Avant L’honorable juge Moshe Braun

 

 

Le demandeur

 


 Par l’avocat Avraham Attias

 

Contre

 

 

Le défendeur

 

Par
l’avocat David Hacohen

 

 

Jugement

L'objet de cette action en justice est la demande du demandeur pour que le tribunal annule l'accord prénuptial signé entre les parties et approuvé par le tribunal le 15 mars 2018.

De plus, la plaignante demande une déclaration attestant qu'elle est propriétaire de la moitié des droits, fonds ou biens accumulés depuis la date de son mariage avec le défendeur, et elle demande également au tribunal d'ordonner la dissolution de la société de tous les biens et droits détaillés dans la déclaration de la demande.

Il est également demandé d'ordonner la dissolution de la société de tous les biens enregistrés au nom du défendeur, avec ou avec d'autres.

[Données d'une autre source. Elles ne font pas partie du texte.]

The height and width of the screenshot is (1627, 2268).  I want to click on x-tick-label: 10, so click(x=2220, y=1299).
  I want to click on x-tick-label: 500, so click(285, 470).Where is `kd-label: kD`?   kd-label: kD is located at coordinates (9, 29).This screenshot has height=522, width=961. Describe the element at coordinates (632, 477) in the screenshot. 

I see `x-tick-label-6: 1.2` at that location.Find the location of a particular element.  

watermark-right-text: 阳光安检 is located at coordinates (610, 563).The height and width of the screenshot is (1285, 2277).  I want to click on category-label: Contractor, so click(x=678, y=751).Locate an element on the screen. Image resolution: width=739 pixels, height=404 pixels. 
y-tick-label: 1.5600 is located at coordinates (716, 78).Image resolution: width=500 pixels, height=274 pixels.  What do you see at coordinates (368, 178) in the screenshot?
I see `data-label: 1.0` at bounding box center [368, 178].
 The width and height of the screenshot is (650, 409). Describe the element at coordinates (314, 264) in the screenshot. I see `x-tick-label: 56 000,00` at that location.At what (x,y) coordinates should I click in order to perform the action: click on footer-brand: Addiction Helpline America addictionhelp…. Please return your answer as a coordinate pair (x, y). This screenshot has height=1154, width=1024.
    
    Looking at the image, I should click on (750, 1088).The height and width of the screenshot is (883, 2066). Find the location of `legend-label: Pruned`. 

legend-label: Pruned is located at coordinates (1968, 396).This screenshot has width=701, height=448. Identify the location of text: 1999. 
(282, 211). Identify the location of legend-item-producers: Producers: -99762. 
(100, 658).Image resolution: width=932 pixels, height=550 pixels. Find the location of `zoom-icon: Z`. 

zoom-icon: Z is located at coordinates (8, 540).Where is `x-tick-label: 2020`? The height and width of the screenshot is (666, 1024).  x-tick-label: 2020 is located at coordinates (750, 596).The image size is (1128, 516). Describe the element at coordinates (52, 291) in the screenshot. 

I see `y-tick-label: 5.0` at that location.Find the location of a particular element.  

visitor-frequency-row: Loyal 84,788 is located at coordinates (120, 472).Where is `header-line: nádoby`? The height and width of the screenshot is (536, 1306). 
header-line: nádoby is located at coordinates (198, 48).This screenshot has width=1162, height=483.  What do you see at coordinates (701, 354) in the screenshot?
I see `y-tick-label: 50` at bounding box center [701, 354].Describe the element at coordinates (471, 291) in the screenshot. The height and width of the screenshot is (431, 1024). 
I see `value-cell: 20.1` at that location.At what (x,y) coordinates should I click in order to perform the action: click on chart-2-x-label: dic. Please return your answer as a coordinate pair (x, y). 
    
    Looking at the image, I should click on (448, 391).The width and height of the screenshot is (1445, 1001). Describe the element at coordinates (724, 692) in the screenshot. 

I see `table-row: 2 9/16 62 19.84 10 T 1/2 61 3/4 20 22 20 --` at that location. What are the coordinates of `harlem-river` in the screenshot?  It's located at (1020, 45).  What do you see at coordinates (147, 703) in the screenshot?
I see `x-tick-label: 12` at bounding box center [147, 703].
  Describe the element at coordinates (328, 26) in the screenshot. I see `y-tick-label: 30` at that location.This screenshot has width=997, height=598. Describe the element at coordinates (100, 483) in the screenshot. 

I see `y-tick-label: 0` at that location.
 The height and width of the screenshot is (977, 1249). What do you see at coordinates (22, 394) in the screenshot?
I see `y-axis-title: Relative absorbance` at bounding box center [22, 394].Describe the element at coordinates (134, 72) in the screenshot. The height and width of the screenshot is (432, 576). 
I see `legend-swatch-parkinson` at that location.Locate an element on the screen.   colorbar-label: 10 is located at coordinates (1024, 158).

L'annulation de l'accord oblige, selon la demanderesse, à faire de fausses déclarations à son égard concernant l'étendue de ses biens, à dissimuler des biens et des fonds, et à l'induire en erreur d'une manière qui équivaut à la fraude, à la tromperie et au manque de bonne foi.

Contexte du processus

  1. Les deux parties se sont mariées fin 2003 et ont deux enfants, nés en 2013 et 2015.
  2. Au fil des années, les parties ont rédigé deux accords. Le premier de ces documents a été signé le 26 avril 2015 et est défini comme un accord « Division des biens, des actifs et des fonds existants ».  Ce document n'a jamais été certifié par une instance judiciaire.
  3. Dans le cadre de l'accord, le défendeur déclara que son entreprise avait des « bénéfices faibles et non rentables », et sur cette base, il fut convenu à la clause F que les parties n'ouvriraient pas l'entreprise à l'évaluation et que chacune resterait exclusivement avec l'entreprise qui lui appartenait (« xxx » pour le défendeur et « xxx » pour le demandeur).
  4. Selon la clause C de l'accord, les parties ont conclu un partage des fonds pour la vente d'appartements, qui, après déduction des dépenses et des dettes, laissait un solde de 2 300 000 ILS à distribuer. La défenderesse s'engagea à transférer à la demanderesse la somme de 1 200 000 ILS (comprenant la moitié de la somme plus 50 000 ILS que la défenderesse s'était engagée à ajouter à partir de sa part).  Le défendeur affirme lui avoir donné un chèque pour cette somme à ce moment-là, mais qu'elle ne l'a pas déposé, et ils ont convenu d'un calcul futur.
  5. Comme cela sera détaillé ci-dessous, les parties ne sont pas d'accord sur la question de savoir si l'accord a effectivement été exécuté. La défenderesse affirme que l'exécution a été exécutée et la plaignante qu'elle ne l'a pas été et qu'elle n'a pas reçu les fonds qui lui ont été promis en vertu de cela.
  6. Le 15 mars 2018, le tribunal (l'honorable juge Eran Shilo) a approuvé l'accord de mariage qui fait l'objet de ce procès entre les parties. L'accord, qui établit un régime de séparation des biens entre les parties, est complet et ne contient pas de détails sur les biens des parties, à l'exception de deux sociétés - celle xxx du mari et celle xxx Ltd.
  7. Le 14 juillet 2019, le procès a été intenté pour annuler l'accord.
  8. De longues procédures de découverte et de révision ont été menées et la valeur des sociétés des parties a été évaluée. La valeur de la société XXX était estimée à environ 1 226 000 ILS et la valeur de la société XXX à environ 536 000 ILS (ou environ 335 000 ILS selon une autre méthode d'évaluation).